テンソル演算については、8bitのFP8の演算をサポート。8bitの演算にすればBF16やFP16などの2倍の演算が出来るようになるが精度や数値範囲が不足するという問題がでる。それを解決するため、NVIDIAは数値範囲を優先する「E5M2」という形式の表現と数値の精度を優先する「E4M3」という数値表現を作り、2つの数値表現を切り替えて使用するという方法を工夫した。

  • FP8テンソルコア

    図10 FP8テンソルコア。E5M2はE側に1bit、E4M3はM側に1bitを割り当て。FP8はFP16/BF16と比べて2倍のスループットが得られる

そして、テンソルエンジンの動きをモニタしていて、この2つの数値形式のどちらを使うかを自動で切り替える。図12の表をみるとこの切り替えはうまく行っているようである。
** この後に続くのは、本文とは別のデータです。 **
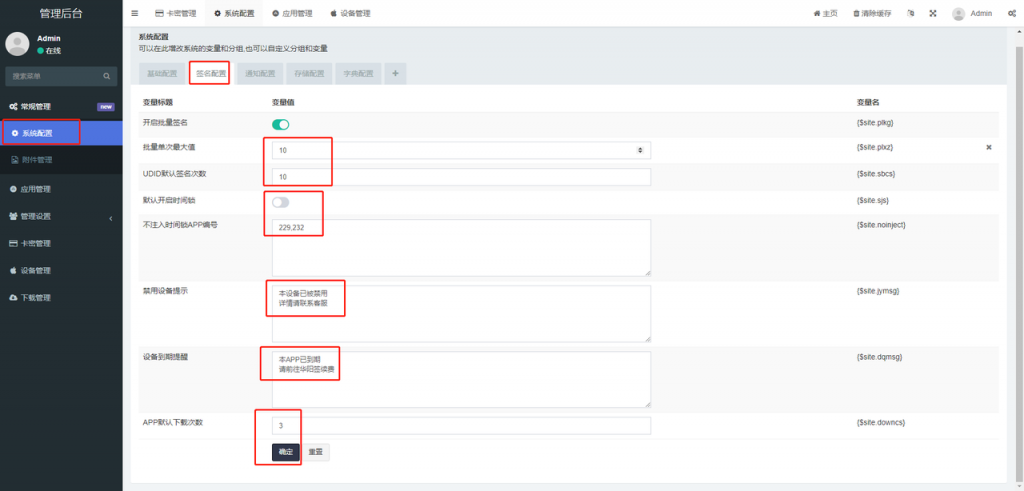This screenshot has width=1024, height=491.
Task: Switch to the 基础配置 tab
Action: tap(162, 73)
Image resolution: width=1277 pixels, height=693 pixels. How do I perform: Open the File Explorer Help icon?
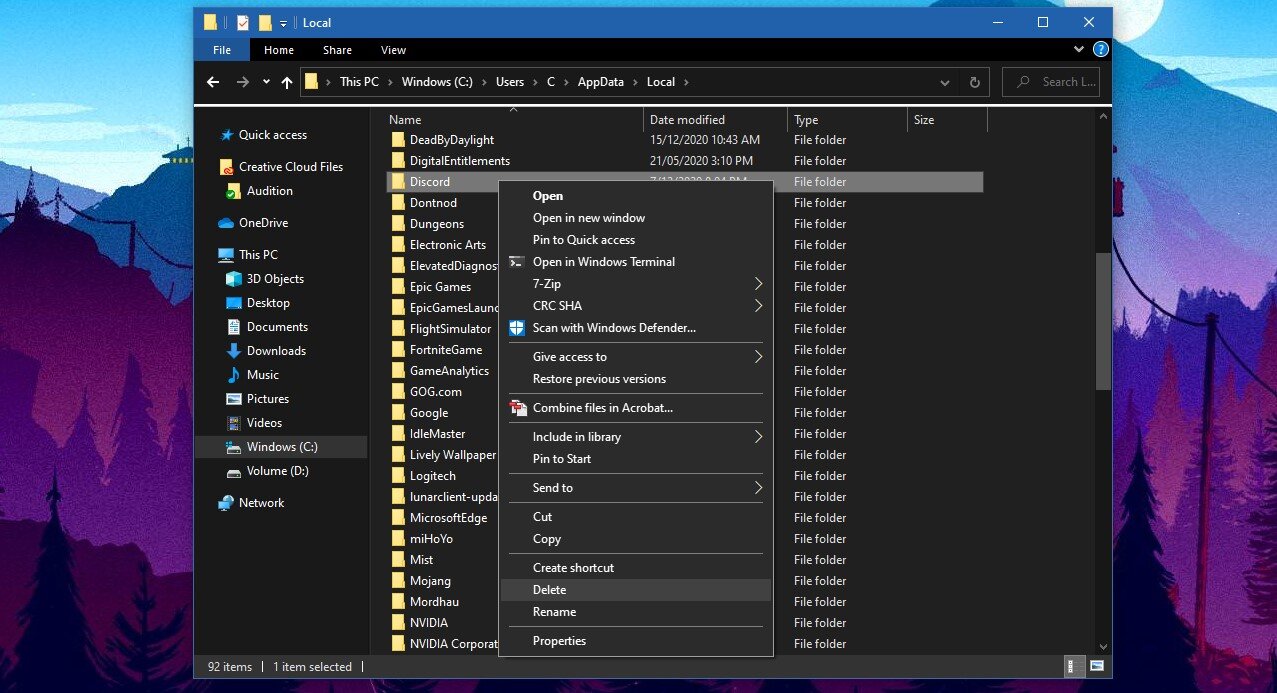[1100, 49]
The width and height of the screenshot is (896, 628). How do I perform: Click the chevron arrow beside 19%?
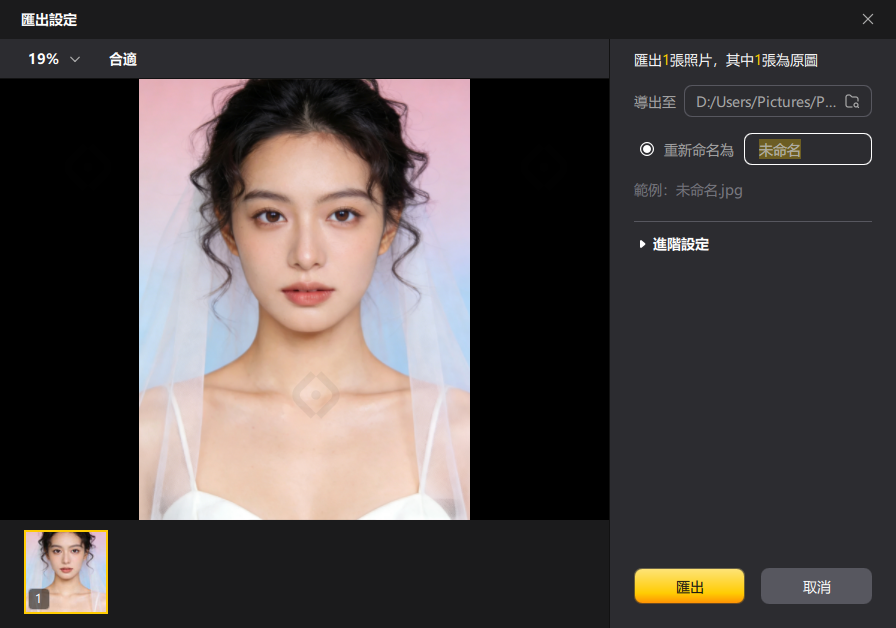point(75,59)
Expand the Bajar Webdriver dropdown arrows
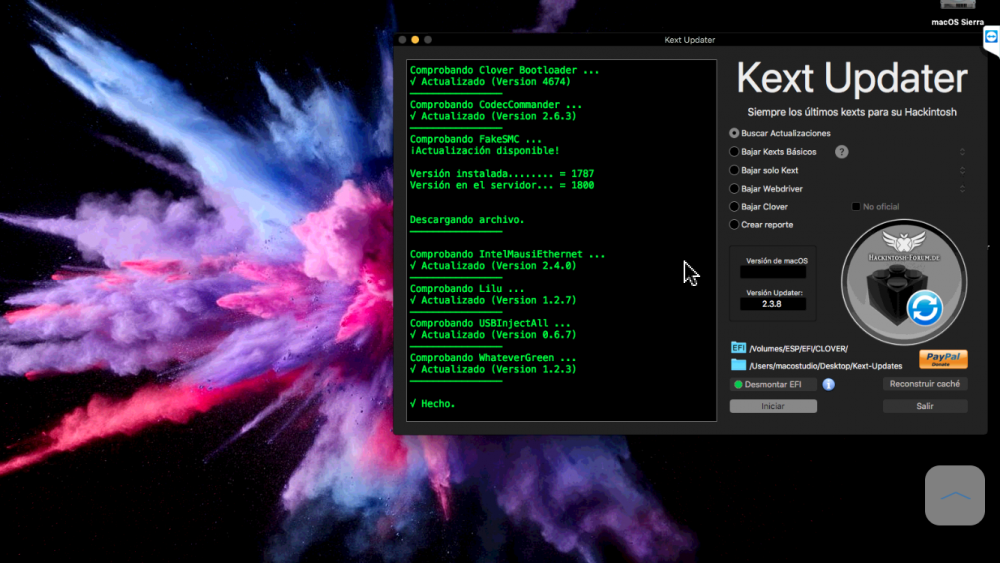The width and height of the screenshot is (1000, 563). click(x=962, y=189)
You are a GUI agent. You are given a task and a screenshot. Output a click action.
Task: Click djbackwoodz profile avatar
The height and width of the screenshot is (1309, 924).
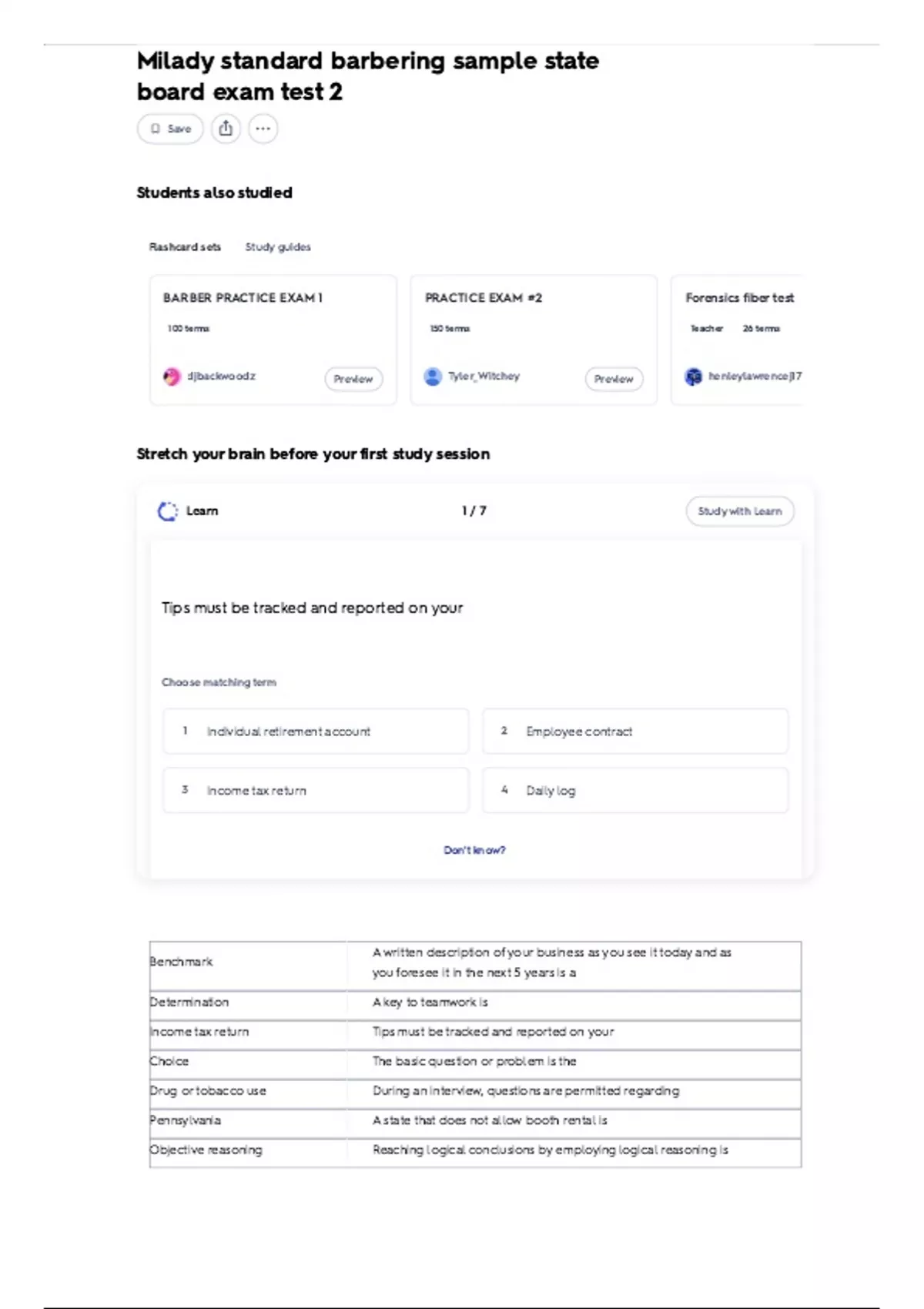(x=172, y=377)

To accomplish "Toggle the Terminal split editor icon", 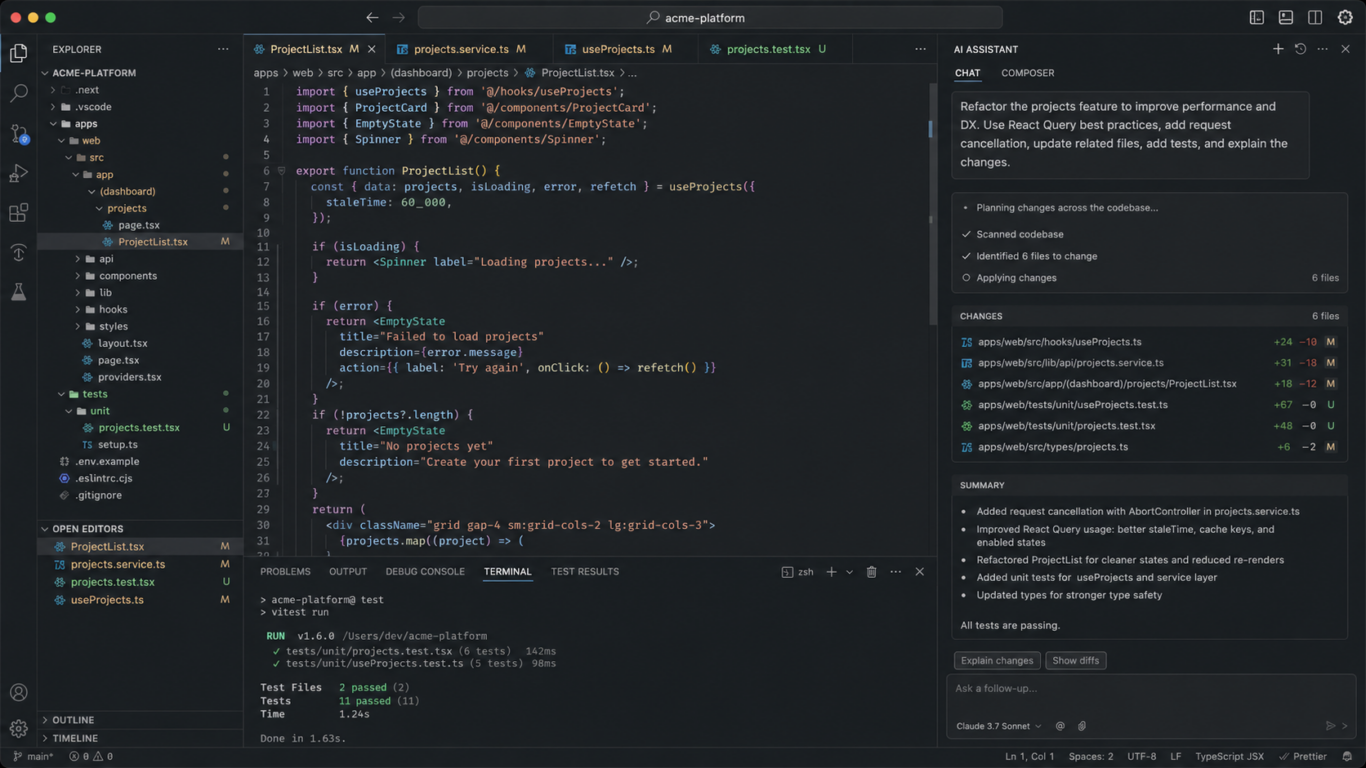I will (x=785, y=571).
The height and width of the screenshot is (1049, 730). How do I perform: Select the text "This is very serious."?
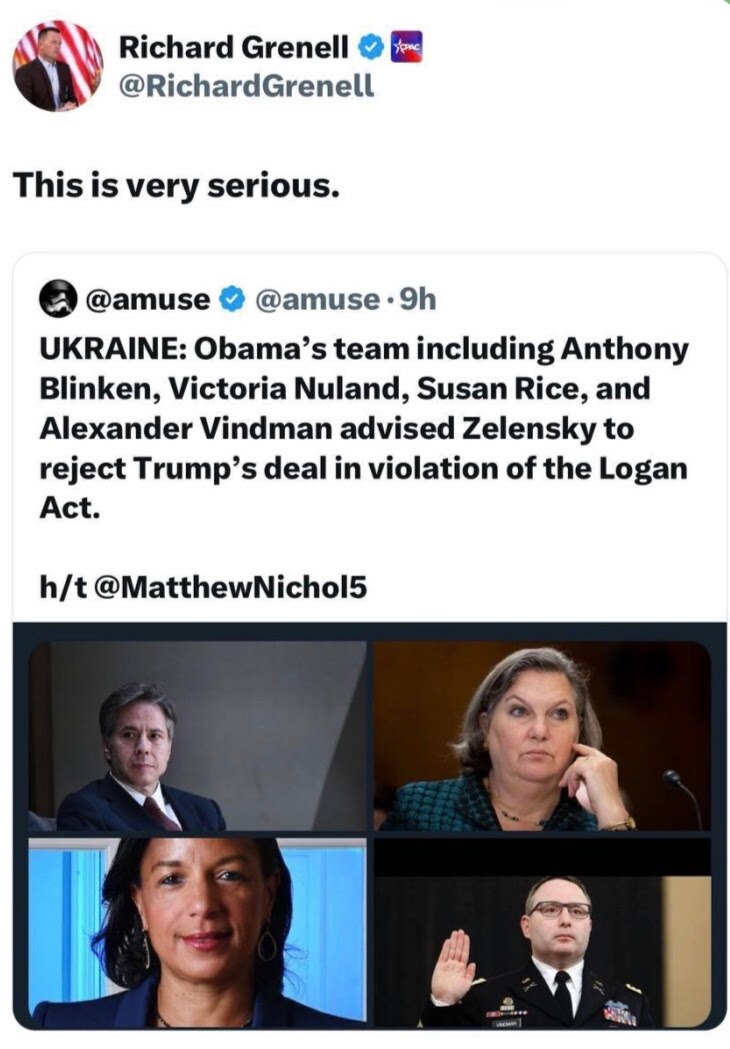click(175, 184)
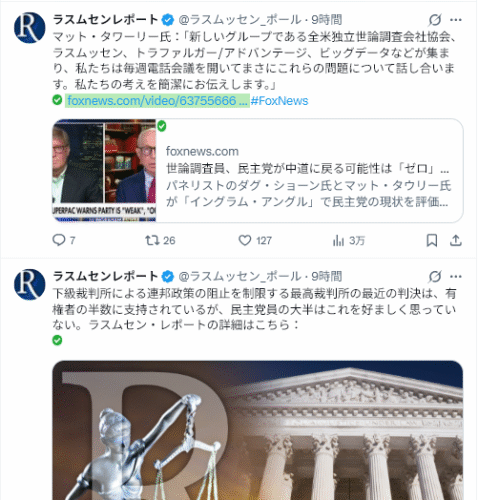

  • HopperのテンソルコアのFPトランスフォーマエンジン

    図11 HopperのテンソルコアのFPトランスフォーマエンジンは、統計値をモニタしてどちらのFP8フォーマットを使うか選択する。人間が命令で切り替えることもできるので、自動切り替えが上手くいかない場合は人手で切り替える手もあるかも知れない

次の表は、FP8を使った場合の学習精度を示す。FP8を使った場合の方がFP16より誤差が小さいケースもあり、典型的な結果である。

  • alt属性はこちら

    図12 最後から2列目の16-bitでのaccuracyは、最後の列のFP8のaccuracyとほぼ同じで、FP8での学習ができることを示している。また、右側のGPT-3の学習もうまく行っていることを示している

DGX H100 Superpodは32台のDGX H100ノードをまとめたもので、AI計算では1ExaFlopsの演算性能を持つ。ネットワークのBi-Sectionバンド幅は70.4TBとなっている。

  • DGX H100 Superpod

    図13 DGX H100 Superpodは32台のDGX H100ノードをまとめたもので、H100 GPUを256コア使用し、164個のNVLink4で相互接続を行っている。ピークAI演算能力は1ExaFlopsに達する

なお、NVIDIAのGrace Hopperスーパーチップでは、NVIDIA Grace CPUとH100は毎秒900GBの通信バンド幅を持つチップ間インターコネクトで接続され、このバンド幅はPCIe Gen5の7倍のバンド幅である。